Andre Coelho and Eduardo Pansica may be fine artists, but they don't capture the stoic splendor and the sleek coolness the way CrissCross did in the first issue. I don't know why he's already off the series, or if he's coming back to work on future issues, but the loss of CrissCross strips away the core charm of this comic. It's like what happened with the "Seven Soldiers: Mister Miracle" series a few years back, and that series -- as central as it ended up being to "Final Crisis" -- never ended up feeling like a cohesive whole.
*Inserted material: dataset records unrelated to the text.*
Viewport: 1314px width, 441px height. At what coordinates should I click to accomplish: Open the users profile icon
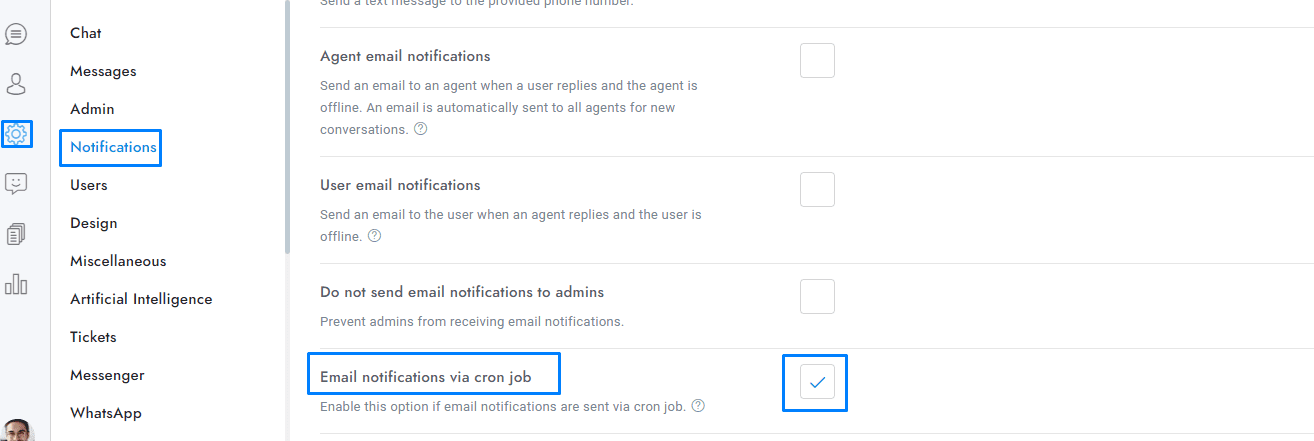[x=16, y=84]
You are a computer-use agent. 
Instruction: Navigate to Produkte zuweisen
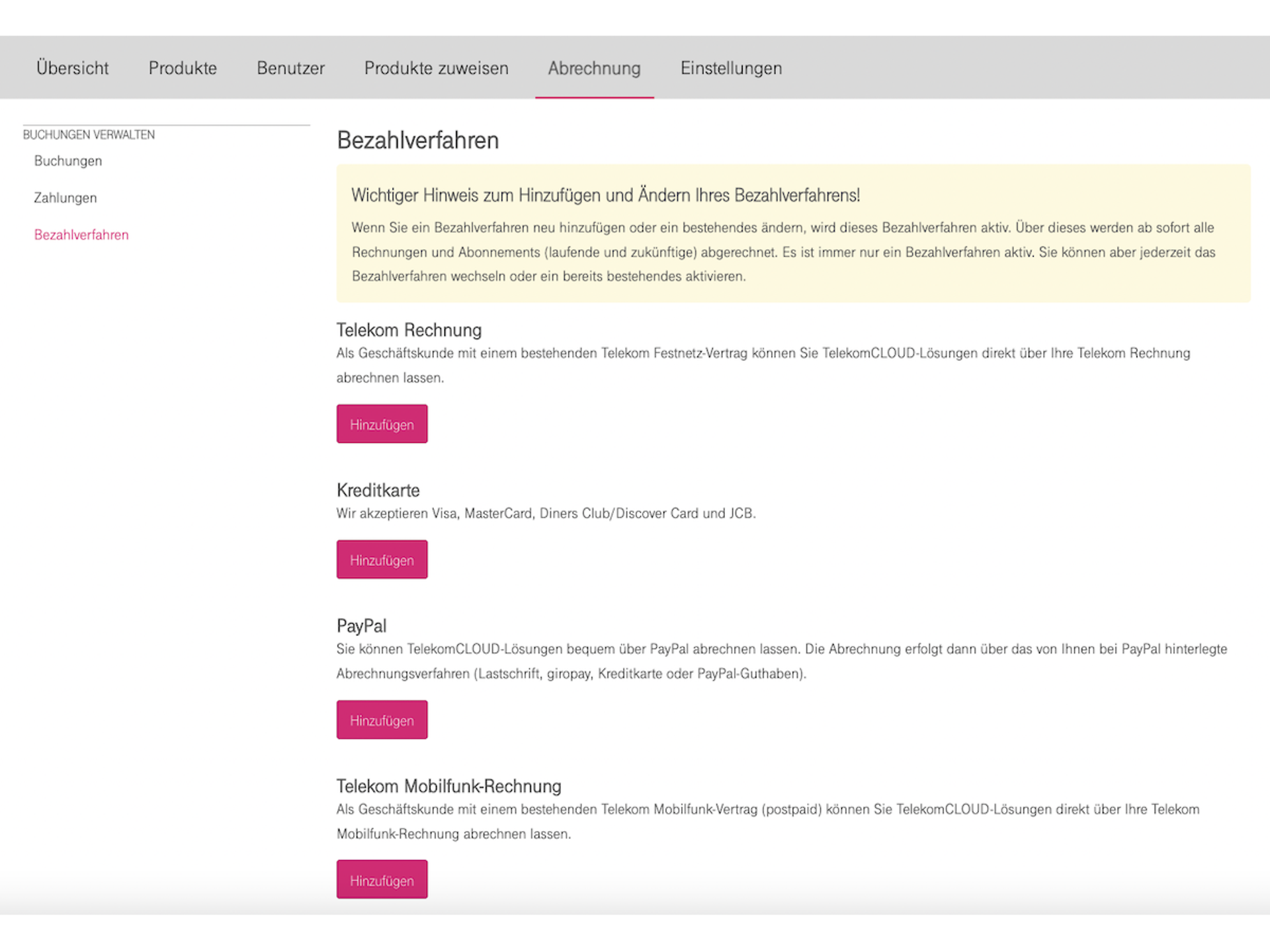point(436,67)
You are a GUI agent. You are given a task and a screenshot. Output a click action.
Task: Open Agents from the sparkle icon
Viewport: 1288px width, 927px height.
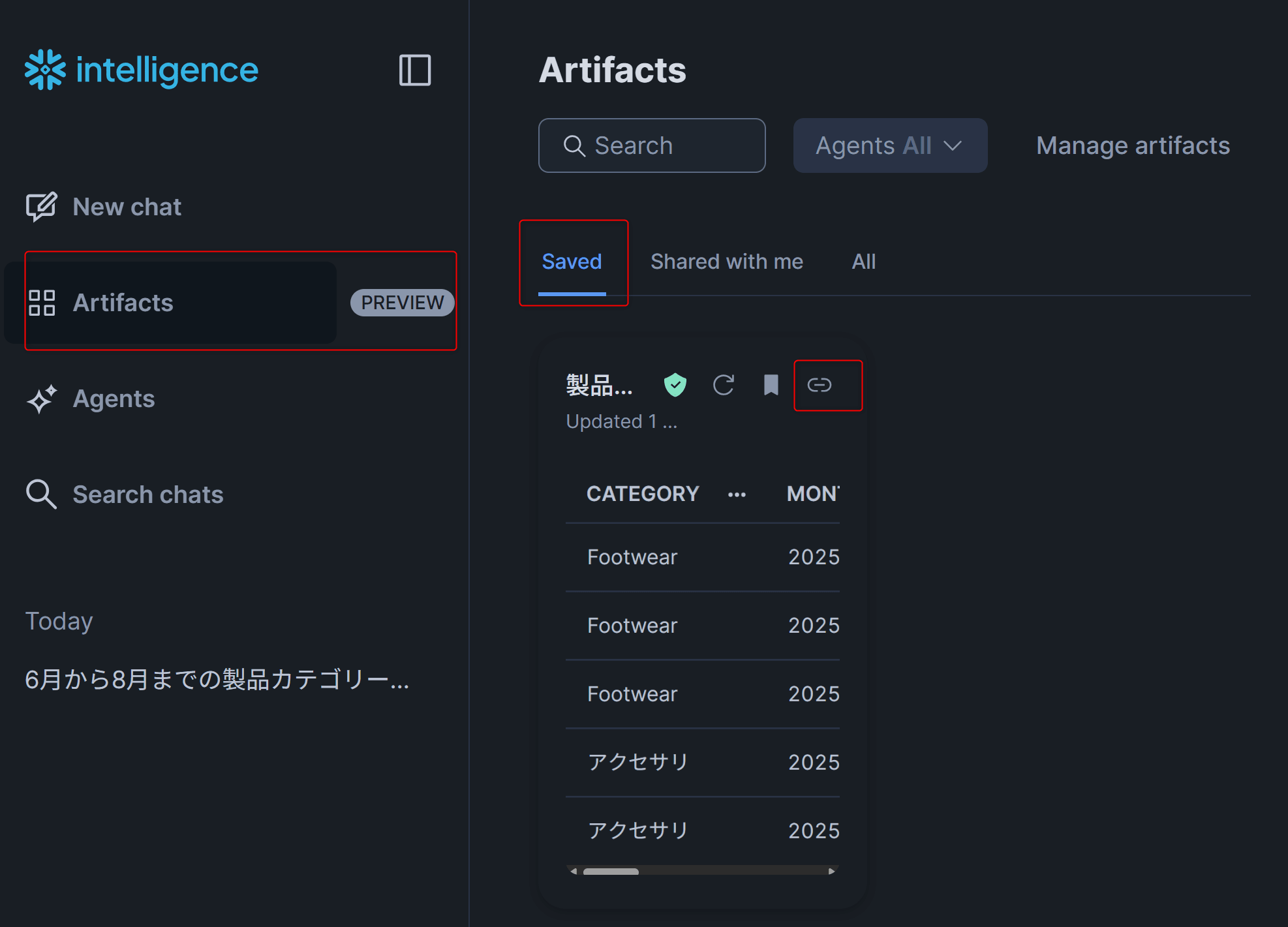point(42,399)
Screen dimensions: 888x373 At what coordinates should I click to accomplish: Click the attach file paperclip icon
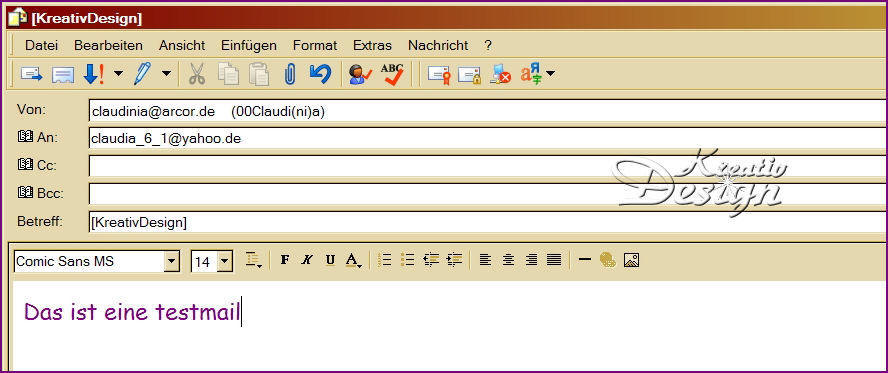pos(290,74)
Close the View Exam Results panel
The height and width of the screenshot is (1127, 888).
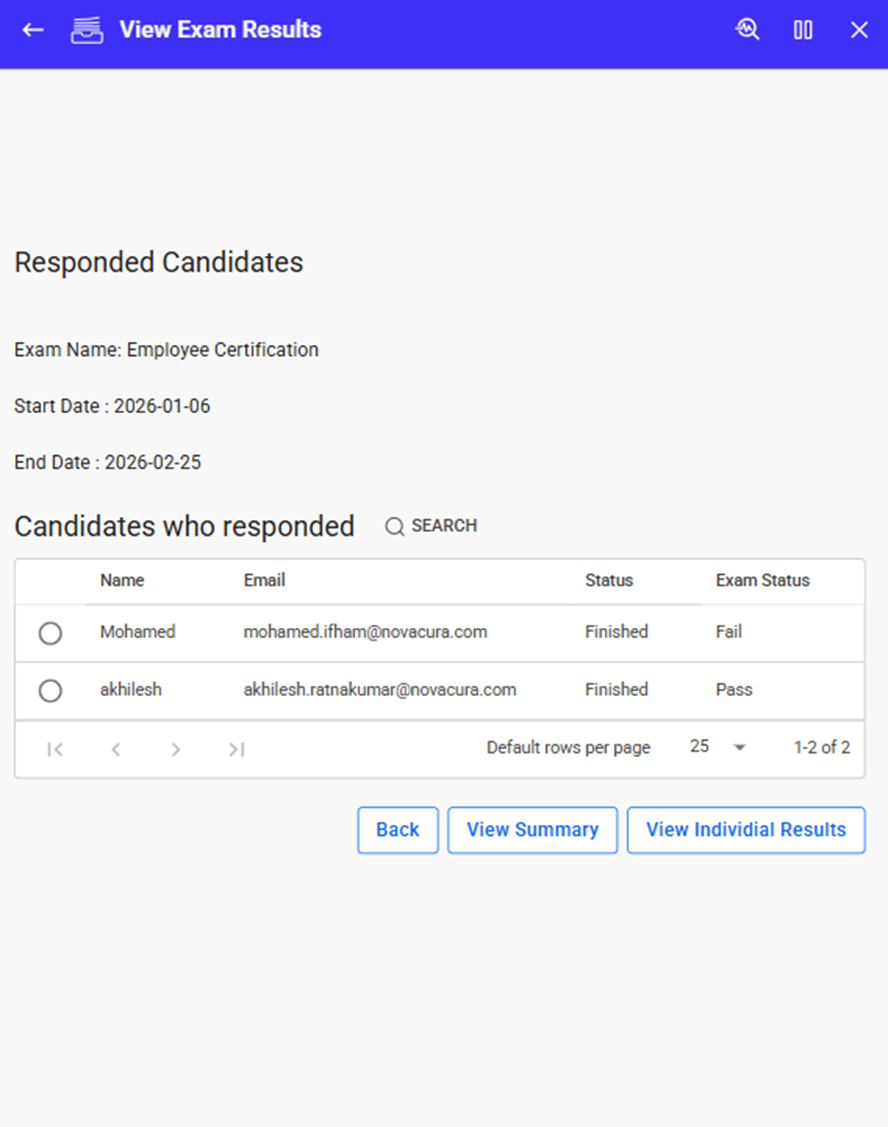(859, 30)
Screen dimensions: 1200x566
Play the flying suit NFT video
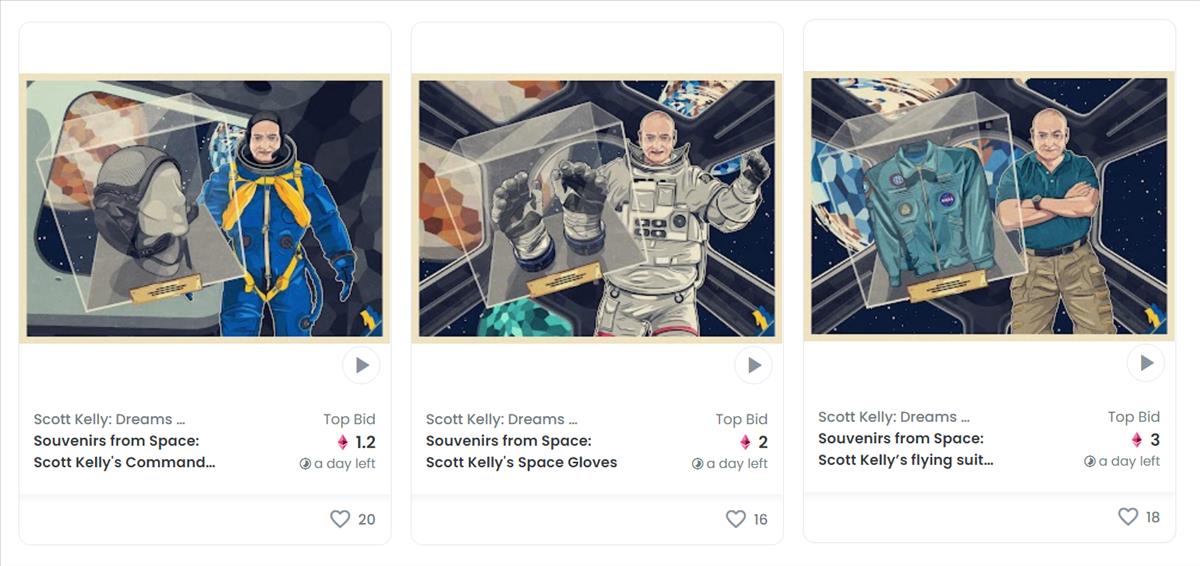click(x=1146, y=363)
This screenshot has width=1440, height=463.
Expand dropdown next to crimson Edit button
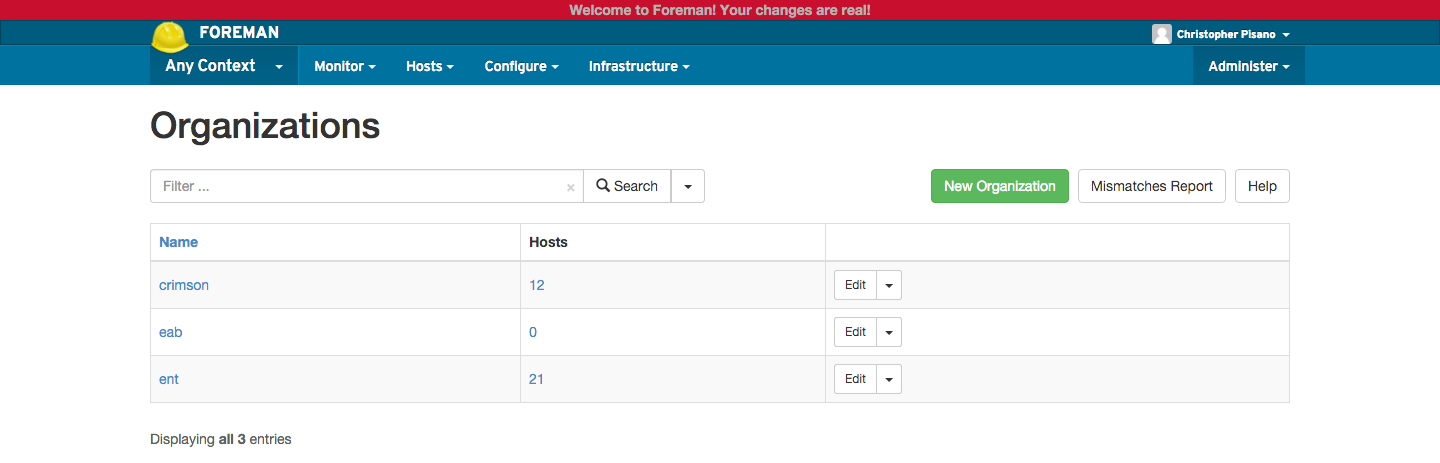[x=889, y=285]
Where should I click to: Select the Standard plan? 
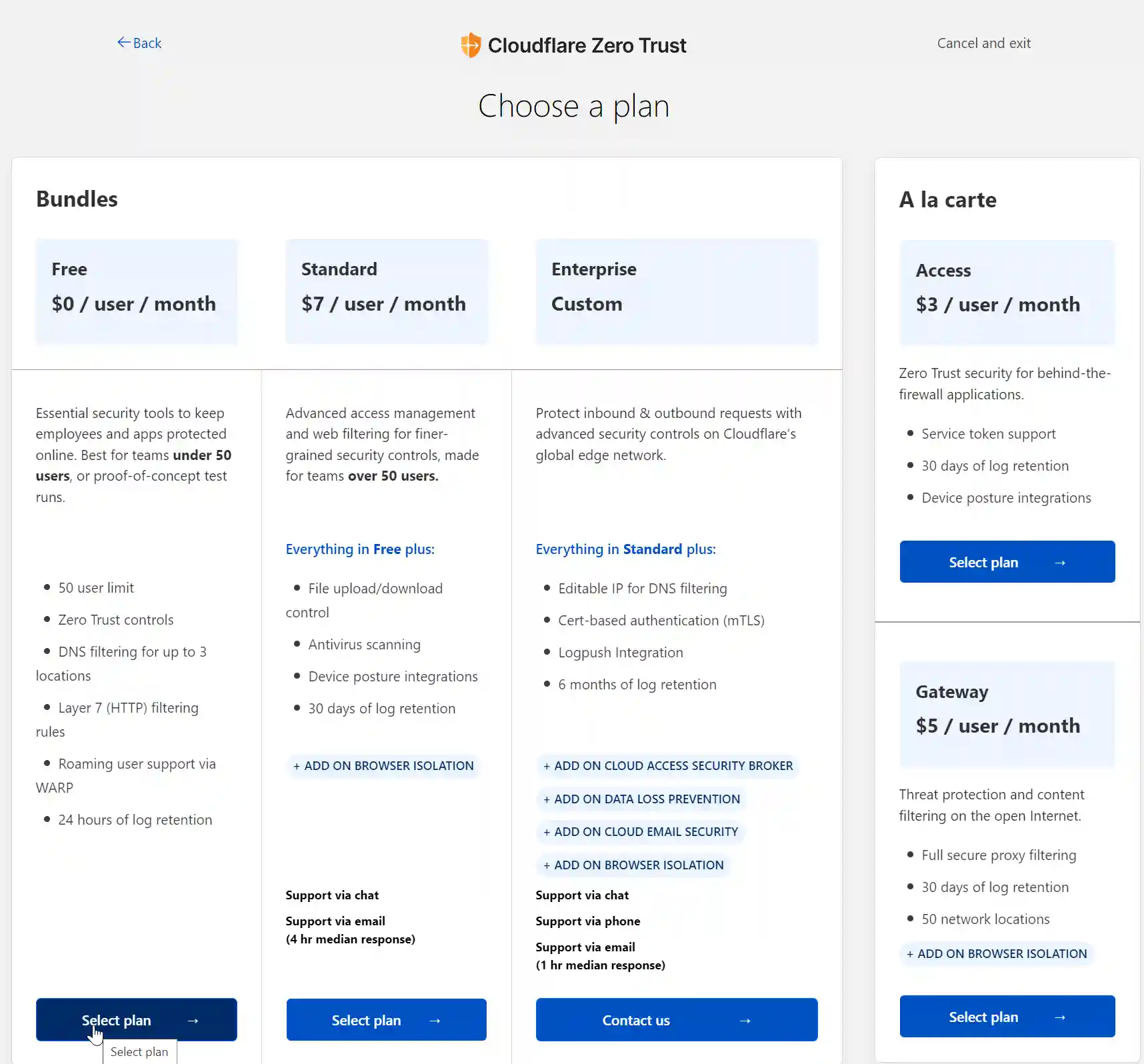pos(386,1019)
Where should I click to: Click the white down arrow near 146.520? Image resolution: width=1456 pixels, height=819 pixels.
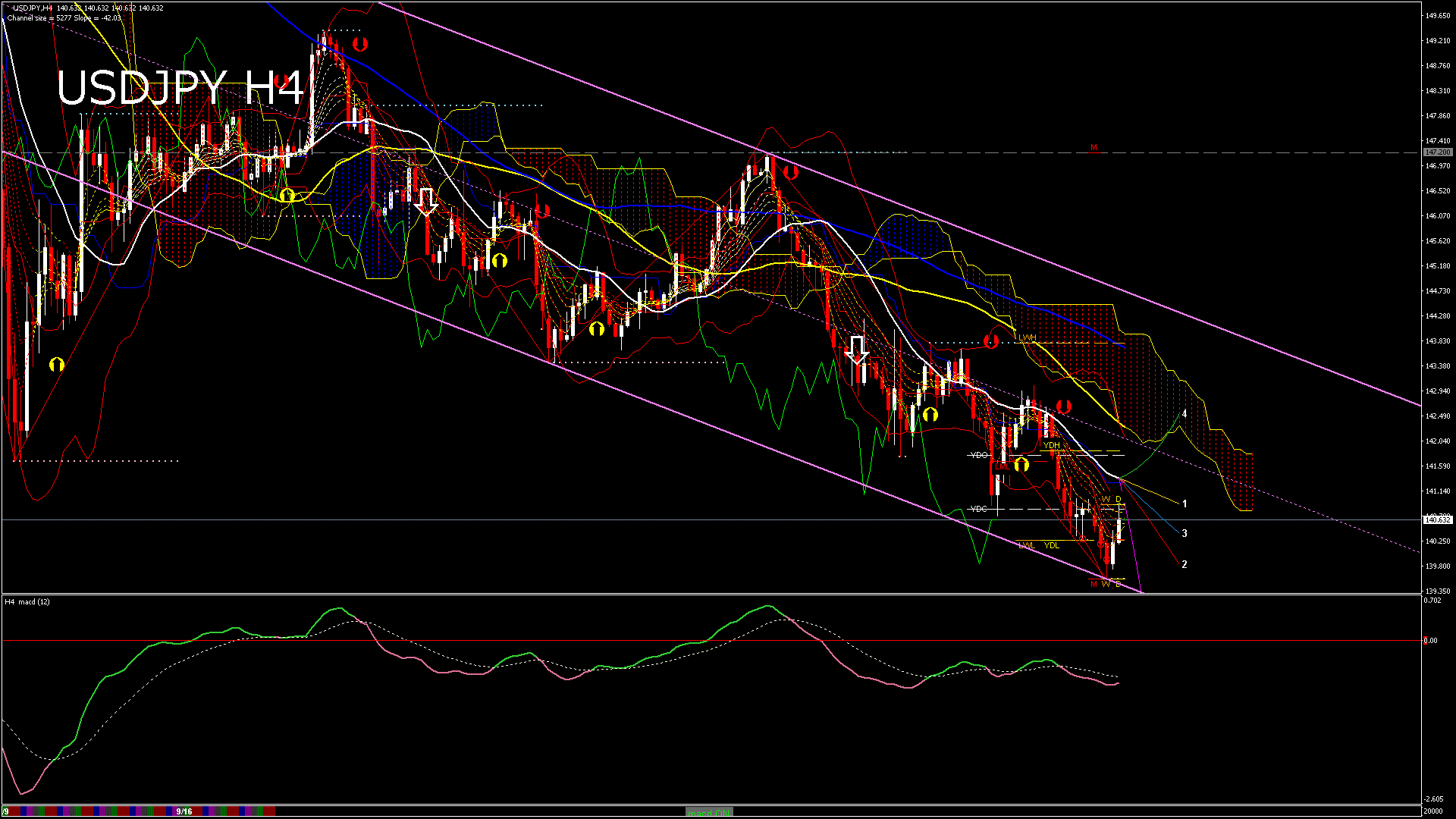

And part of the problem is that not only don't Coelho and Pansica draw in a style similar to CrissCross, but they ham everything up with too-expressive poses and flamboyant gestures. It's the same problem the most recent issue of "The Incredible Hercules" suffered from. When you're drawing a comic that has a sense of humor about itself, that winks at the audience with its writing, you don't need to actually show the characters winking to the audience. You don't need to over-exaggerate every movement of characters who are already self-parodies. It destroys the tone if you do that. It undermines the humor and turns wit and satire into a second-rate Weird Al video.

It's too bad the art veers toward ham-handedness, because Joe Casey continues to tell a cracklin'-with-energy story about the Super Young Team. Some critics have called this series "Intimates-lite," but even if that were true (and I don't think it is), then it's "Intimates-lite in the DCU" which is a potentially interesting concept. Casey uses the sci-fi absurdity of the DC Universe -- pocket dimensions devoted to Las Vegas-style debauchery, secret cabals and airborne toxins in the form of pop culture detritus, pathetic villains in their secret lairs -- and sets these post-self-referential heroes loose in a world they never made! The Super Young Team members know they're heroes, know they live in a media-saturated world, know they are icons of cool, and know they know it. Part of the fun of this series is seeing them find out how wrong they are about some of those things, and then seeing if they can rise above superficiality to become true heroes.

Their "Final Crisis" deeds didn't do it quite yet, but the Super Young Team is only beginning to realize that.

Really, though, the fun of this series is that Joe Casey tries to keep everything zipping along at the speed of contemporary culture. Scenes begin and end briskly, and we jump from location to location with no time for reflection or introspection beyond the most superficial. But that fits these characters, that fits this comic, and if he had CrissCross back on the pencils and inks, it might look like a comic you wouldn't want to miss.